Speaking at a Sunday evening news conference, the sheriff said he didn't have their exact ages but all of the people killed appeared to be aged more than 50.

The suspect was carrying what Luna described as a semi-automatic pistol with an extended magazine, with a second handgun discovered in the van where Tran died.

Monterey Park Police Chief Scott Wiese said on Sunday officers had arrived at the Star Ballroom Dance Studio in Monterey Park within three minutes of receiving the call.

There, they found carnage inside and people trying to flee through all the doors.

"When they came into the parking lot it was chaos," Wiese said.

About 20 to 30 minutes after the first attack, the gunman entered the Lai Lai Ballroom in the nearby city of Alhambra.

But people wrested the weapon away from him and witnesses said he fled in a white van, Sheriff Luna said.

The van was found in Torrance, another community home to many Asian Americans, about 34.5 kilometres from that second location.

After surrounding the vehicle for hours, law enforcement officials swarmed and entered it.

A person's body appeared to be slumped over the wheel and was later removed.

Members of a SWAT team looked through the van's contents before walking away.

The sheriff's department earlier released photos of an Asian man believed to be the suspect, apparently taken from a security camera.

Congresswoman Judy Chu said she still has questions about the attack but hopes residents now feel safe.

"The community was in fear thinking that they should not go to any events because there was an active shooter," Chu told Sunday's news conference.

"What was the motive for this shooter?
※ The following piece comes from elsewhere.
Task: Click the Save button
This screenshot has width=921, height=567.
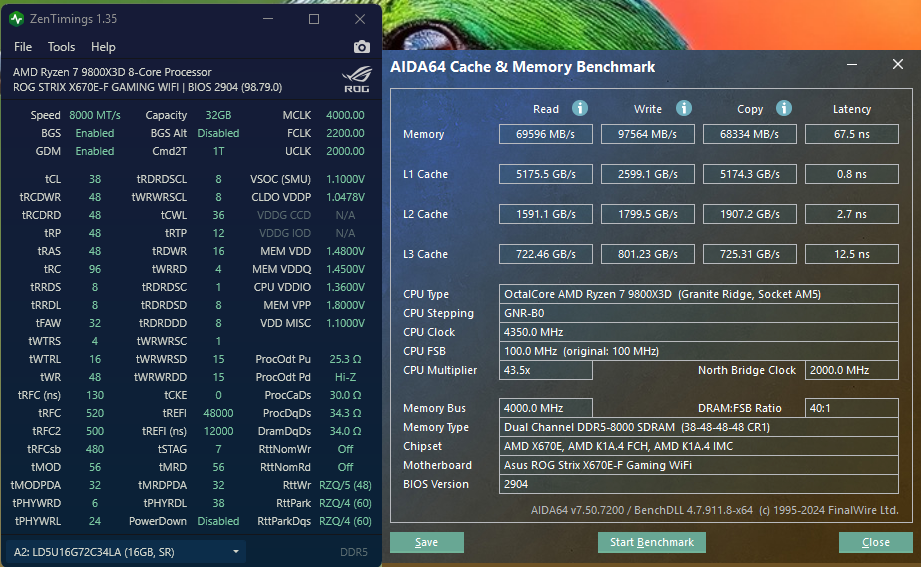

Did he have a mental illness? Was he a domestic violence abuser? How did he get these guns and was it through legal means or not?"

Monterey Park, a city of about 60,000 people on the eastern edge of Los Angeles, is composed mostly of Asian immigrants from China or first-generation Asian Americans.

The shooting happened in the heart of its downtown where red lanterns decorated the streets for the Lunar New Year festivities - one of California's largest celebrations.

Two days of festivities, which have been attended by as many as 100,000 people in past years, were planned but officials cancelled Sunday's events following the shooting.

President Joe Biden and Attorney General Merrick Garland were briefed on the situation, aides said.

Biden said he and first lady Jill Biden were thinking of those killed and wounded and directed federal authorities to support the investigation.

A USA Today/Associated Press database on mass killings in the US shows 2022 was one of the nation's worst years with 42 such attacks - the second-highest number since the creation of the tracker in 2006.

The database defines a mass killing as four people killed, not including the perpetrator.